Let’s look into strategies that have been tested and measured to give you results in reducing your cost of goods.
Ask for a better cost. When was the last time you asked for a better cost? The simple act of asking gets results. If the decrease is not that much, remember you are in this for the long game and over time it all adds up.
Join a buying group. The best way to leverage your buying power is to piggyback with someone else. Effective buying groups will have conditions attached to their membership, such as within liquor buying groups you have “first pour” requirements. This is where someone orders a vodka and soda and unless they name a brand, you pour the brand that you are required to provide. Just go into these arrangements with your eyes wide opened. They are not for everyone.
Negotiate win-win with your suppliers. I have helped businesses reduce their cost of goods by hundreds of thousands of dollars over a year. The strategy is considerably large and would require more information than this paper is designed to give. If you are interested, let's set up a time to discuss. This strategy is used by every FSR (Fast Serve Restaurant). It works but it takes effort and reasonable turnover. Best suited for multi site owners.
Portion control. This area can and does cost you a lot of money. What procedures are in place to train your team about portion sizes? At a business I visited (Baker's Delight), bakers were overloading their little pizzas with toppings as they felt they needed to do this to justify their prices. Items such as chicken, avocado, tomatoes and lettuce, if overused, can cost you a lot of money as the cost of these four ingredients greatly fluctuate with seasonality. Consider measuring what comes back from the customers to see what is left on their plates. Are there lots of uneaten fries or sauces? What about lettuce that fell out of the bun, indicating over filling?

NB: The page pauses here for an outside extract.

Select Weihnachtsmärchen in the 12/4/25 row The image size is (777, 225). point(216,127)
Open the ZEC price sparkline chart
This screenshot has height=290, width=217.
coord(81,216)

Wait staff. Your team can influence your waste by helping the customers buy the meal that best matches their appetites. Consider asking "Are you hungry today?" or "Do you feel like a large coffee or a regular size?" These types of questions can make a difference to your cost of goods.
A Food and Beverage Margin Calculator. This does require effort, but the return is possibly the biggest I can offer you. I recommend you do this on an Excel spread sheet. If you are not great at Excel, go find someone who is. An example is shown below.
When you have your spreadsheet completed, sort all the products from the highest margin percentage to the lowest. Start with the lowest, do you ever sell any of these? Can you raise the price?